▶ **To do**: Up to and including the line containing "[twitter] (26, 9)", set down each line of the entries below exactly, starting from the first, and leave out the rest.

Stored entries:
————

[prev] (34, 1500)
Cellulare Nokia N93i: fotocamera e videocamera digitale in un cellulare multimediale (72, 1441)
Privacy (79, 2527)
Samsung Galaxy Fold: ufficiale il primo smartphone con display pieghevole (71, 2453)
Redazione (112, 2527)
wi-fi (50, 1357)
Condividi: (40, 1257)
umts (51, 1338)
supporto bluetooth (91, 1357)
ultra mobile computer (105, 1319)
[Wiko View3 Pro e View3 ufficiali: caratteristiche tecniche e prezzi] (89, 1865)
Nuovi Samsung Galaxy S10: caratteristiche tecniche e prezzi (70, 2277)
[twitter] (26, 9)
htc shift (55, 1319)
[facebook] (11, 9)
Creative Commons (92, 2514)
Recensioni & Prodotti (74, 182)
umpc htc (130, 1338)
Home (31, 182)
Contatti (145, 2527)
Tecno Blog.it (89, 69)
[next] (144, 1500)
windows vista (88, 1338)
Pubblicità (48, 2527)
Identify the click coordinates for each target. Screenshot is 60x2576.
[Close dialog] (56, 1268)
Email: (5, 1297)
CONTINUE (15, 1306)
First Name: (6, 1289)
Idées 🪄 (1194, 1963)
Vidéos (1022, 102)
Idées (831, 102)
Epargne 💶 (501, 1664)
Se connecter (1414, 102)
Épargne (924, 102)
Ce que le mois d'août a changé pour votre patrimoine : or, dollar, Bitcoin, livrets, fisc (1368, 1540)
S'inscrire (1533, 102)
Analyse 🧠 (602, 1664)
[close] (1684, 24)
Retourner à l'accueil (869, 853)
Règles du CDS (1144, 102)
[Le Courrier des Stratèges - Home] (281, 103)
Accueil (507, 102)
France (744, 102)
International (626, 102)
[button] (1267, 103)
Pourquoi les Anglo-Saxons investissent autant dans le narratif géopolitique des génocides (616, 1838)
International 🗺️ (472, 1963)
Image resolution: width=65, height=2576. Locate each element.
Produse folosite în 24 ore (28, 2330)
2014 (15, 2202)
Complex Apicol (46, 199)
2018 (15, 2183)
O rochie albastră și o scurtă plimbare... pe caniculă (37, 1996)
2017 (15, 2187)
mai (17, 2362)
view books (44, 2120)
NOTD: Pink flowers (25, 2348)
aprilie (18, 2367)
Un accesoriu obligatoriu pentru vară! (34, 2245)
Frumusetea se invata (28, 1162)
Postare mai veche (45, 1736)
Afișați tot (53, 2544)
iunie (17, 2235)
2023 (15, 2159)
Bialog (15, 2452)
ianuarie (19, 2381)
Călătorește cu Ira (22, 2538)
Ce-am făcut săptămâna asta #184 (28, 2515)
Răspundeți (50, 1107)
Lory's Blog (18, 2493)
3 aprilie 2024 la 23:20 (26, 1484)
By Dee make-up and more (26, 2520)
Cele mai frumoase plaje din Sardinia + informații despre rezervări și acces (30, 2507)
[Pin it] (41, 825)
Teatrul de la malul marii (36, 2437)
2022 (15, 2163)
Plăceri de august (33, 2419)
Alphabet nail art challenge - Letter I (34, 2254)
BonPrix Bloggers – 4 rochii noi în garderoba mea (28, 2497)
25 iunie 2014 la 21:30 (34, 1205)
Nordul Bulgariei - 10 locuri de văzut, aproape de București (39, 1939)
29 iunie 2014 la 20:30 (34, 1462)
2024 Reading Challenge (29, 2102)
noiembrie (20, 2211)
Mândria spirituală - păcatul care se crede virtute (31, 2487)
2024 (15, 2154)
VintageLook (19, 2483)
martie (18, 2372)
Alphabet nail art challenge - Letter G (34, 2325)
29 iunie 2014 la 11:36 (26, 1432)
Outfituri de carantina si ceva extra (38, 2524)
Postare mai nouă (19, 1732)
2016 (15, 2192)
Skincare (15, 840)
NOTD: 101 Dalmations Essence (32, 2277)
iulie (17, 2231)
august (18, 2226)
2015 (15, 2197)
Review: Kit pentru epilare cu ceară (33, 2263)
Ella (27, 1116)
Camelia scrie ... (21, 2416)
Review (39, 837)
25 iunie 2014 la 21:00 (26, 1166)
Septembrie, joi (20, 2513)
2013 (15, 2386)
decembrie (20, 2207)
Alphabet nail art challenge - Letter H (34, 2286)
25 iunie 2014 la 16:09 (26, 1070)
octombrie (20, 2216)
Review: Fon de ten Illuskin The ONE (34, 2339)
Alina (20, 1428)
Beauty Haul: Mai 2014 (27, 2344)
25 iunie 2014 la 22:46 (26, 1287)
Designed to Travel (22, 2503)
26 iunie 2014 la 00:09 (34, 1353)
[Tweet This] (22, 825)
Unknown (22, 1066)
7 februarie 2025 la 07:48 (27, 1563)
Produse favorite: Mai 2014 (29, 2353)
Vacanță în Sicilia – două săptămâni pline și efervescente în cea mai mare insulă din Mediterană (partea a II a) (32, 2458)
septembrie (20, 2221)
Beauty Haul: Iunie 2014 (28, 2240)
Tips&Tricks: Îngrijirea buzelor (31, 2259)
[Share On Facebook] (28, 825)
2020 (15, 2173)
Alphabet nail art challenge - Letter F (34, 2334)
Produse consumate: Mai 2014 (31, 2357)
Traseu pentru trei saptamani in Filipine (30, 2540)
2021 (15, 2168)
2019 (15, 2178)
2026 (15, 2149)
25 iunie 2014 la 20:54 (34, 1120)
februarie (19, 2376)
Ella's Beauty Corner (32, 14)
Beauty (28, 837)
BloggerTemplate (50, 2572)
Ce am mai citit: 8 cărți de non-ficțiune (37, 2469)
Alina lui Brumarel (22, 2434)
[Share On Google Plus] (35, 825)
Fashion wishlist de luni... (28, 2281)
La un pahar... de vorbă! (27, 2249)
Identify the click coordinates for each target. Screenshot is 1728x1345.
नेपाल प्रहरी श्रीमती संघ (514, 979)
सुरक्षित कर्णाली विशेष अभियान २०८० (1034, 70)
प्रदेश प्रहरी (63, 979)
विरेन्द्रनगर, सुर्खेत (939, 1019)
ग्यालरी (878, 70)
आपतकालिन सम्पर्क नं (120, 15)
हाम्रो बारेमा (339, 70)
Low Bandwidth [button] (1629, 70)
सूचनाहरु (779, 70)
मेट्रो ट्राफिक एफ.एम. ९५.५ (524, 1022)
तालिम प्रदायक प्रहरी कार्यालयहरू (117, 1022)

————

▶ **Result**:
[prev] (34, 1500)
Cellulare Nokia N93i: fotocamera e videocamera digitale in un cellulare multimediale (72, 1441)
Privacy (79, 2527)
Samsung Galaxy Fold: ufficiale il primo smartphone con display pieghevole (71, 2453)
Redazione (112, 2527)
wi-fi (50, 1357)
Condividi: (40, 1257)
umts (51, 1338)
supporto bluetooth (91, 1357)
ultra mobile computer (105, 1319)
[Wiko View3 Pro e View3 ufficiali: caratteristiche tecniche e prezzi] (89, 1865)
Nuovi Samsung Galaxy S10: caratteristiche tecniche e prezzi (70, 2277)
[twitter] (26, 9)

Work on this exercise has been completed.